Shriver Center Responds to a Report Released by CHA's Independent Monitor
Editor’s Note: This statement is a reprint of a letter submitted to the Chicago Tribune in response to their article (“Report Hits CHA for Losing Residents, June 22,2005 ) on a CHA report released by Independent Monitor, Rita Fry.
Implicit in the recent report by Rita Fry, the Chicago Housing Authority (CHA) independent monitor, is an important question: Why do redeveloped public housing units stand vacant while thousands of families wait in line to return? Fry confirms some troubling patterns, including that the CHA has lost track of many families who were displaced when their buildings were destroyed. However, the report offers an opportunity to reexamine another cause of this incongruity: CHA has set inflexible screening criteria that block many of those seeking to return to redeveloped housing. CHA’s criteria present hurdles that would be unrealistic even for many middle-income families and that are prohibitive for former public housing families to whom CHA has promised a right to return.
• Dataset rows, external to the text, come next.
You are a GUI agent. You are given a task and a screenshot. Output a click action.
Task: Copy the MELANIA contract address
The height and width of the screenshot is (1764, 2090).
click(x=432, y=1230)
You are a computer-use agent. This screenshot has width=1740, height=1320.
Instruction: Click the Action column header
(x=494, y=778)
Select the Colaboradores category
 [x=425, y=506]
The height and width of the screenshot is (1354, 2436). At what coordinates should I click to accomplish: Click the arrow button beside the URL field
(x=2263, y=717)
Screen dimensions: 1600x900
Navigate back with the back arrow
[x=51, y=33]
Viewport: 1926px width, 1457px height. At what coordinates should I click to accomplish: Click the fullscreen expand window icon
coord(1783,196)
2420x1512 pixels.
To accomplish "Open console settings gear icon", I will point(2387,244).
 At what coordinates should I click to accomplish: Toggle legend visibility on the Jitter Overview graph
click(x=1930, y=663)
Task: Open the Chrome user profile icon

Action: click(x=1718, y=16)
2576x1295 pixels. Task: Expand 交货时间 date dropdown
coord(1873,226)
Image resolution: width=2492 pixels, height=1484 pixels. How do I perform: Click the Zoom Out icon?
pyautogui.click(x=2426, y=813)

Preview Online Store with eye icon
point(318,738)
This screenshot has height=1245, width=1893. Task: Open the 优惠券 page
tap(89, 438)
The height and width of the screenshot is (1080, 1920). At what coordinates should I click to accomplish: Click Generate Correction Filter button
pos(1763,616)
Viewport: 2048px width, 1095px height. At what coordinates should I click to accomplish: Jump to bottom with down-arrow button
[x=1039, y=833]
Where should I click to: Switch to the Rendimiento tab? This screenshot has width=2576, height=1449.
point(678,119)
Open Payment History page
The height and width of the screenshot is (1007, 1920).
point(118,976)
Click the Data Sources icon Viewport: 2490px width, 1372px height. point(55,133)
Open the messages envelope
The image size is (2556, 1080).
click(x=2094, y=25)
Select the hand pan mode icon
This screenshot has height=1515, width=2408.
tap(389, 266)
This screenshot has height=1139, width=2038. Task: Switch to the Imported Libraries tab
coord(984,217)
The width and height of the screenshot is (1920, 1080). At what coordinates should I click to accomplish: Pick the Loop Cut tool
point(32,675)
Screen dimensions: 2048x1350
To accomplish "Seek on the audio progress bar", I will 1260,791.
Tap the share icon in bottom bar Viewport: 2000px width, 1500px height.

CHA is right to have screening criteria but wrong to make them inflexible. The Sargent Shriver National Center on Poverty Law has long advocated work requirements that are more flexible than CHA’s rigid 30-hour rule, and for screening criteria that are actually relevant to what makes a good tenant. The road to employment is not always smooth. Acquiring a safe, habitable home is often a first step toward getting and maintaining work. Furthermore, CHA’s credit determinations should be based on a family’s rental history, not their unpaid credit card debt—a problem shared by most Americans unfortunately.
We see public housing as a work support, not solely as a reward for meeting exacting, even arbitrary goals set by a distant agency.
CHA should look to its own experience for an example of the right approach. At the Henry Horner Homes, CHA emphasized work supports rather than strict requirements. As a result, Horner works as a true mixed-income development. The successful Horner approach was touted as a model by the Government Accountability Office in 2003 and by the Chicago Neighborhood Development Association in 2005.
Last month Chief Executive Officer Terry Peterson promised that CHA was “going to keep our word,” that “[r]esidents are going to move out, but we’re going to make sure they move back.” While we applaud the promise, we urge CHA to act truly on its commitment to displaced residents as it did at Horner. Otherwise Chicago will miss the greatest opportunity that the Plan for Transformation has to offer: support for those trying to work for a living and move permanently out of poverty.